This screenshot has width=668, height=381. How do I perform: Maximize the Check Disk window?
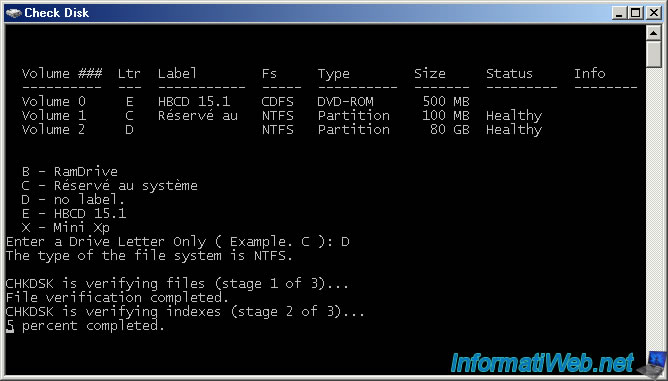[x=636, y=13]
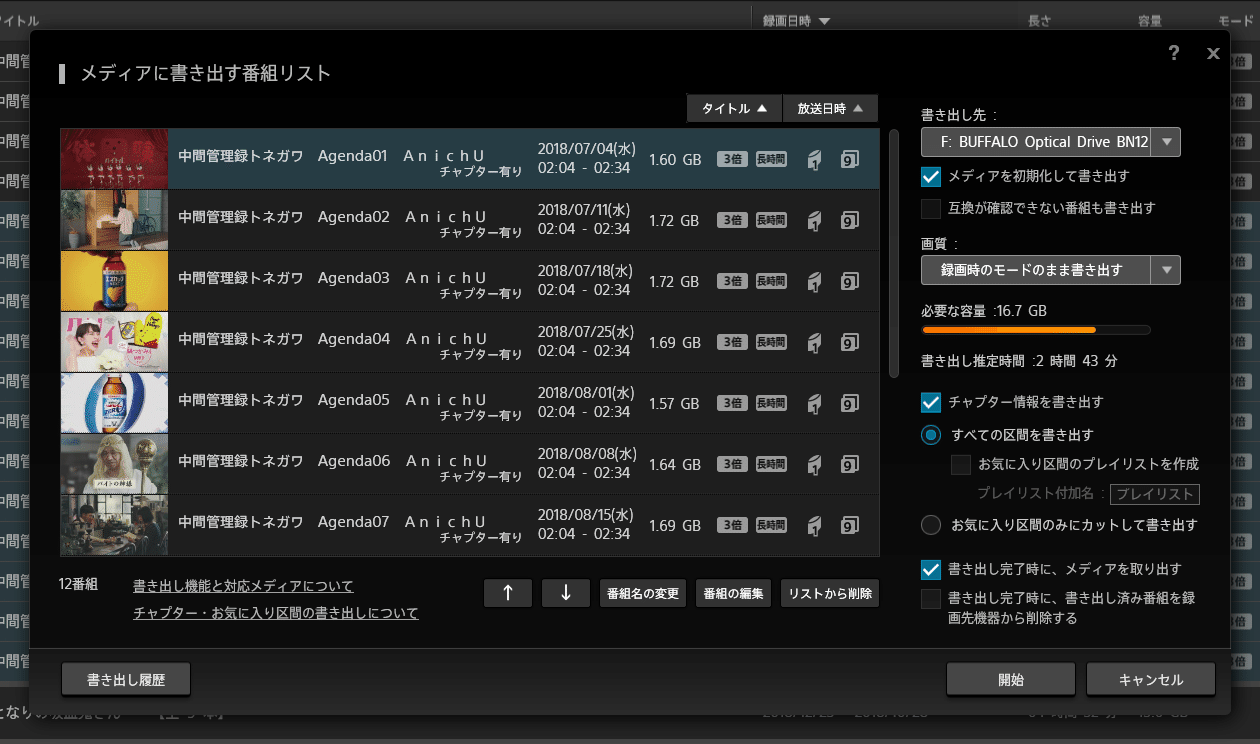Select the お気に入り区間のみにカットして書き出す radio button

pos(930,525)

==================================================

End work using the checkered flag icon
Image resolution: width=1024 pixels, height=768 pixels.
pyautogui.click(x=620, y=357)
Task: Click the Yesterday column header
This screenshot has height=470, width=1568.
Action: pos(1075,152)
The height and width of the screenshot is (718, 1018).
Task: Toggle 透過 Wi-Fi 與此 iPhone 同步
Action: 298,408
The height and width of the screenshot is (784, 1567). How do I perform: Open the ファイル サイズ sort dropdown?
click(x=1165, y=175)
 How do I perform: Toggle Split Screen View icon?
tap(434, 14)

==================================================

▶ [What is needed]: Return the material above verbatim, starting at the line containing "Task: Click the Yesterday column header" and ending at the line containing "tap(434, 14)".

▶ [Response to this exercise]:
Task: Click the Yesterday column header
This screenshot has height=470, width=1568.
Action: pos(1075,152)
The height and width of the screenshot is (718, 1018).
Task: Toggle 透過 Wi-Fi 與此 iPhone 同步
Action: 298,408
The height and width of the screenshot is (784, 1567). How do I perform: Open the ファイル サイズ sort dropdown?
click(x=1165, y=175)
 How do I perform: Toggle Split Screen View icon?
tap(434, 14)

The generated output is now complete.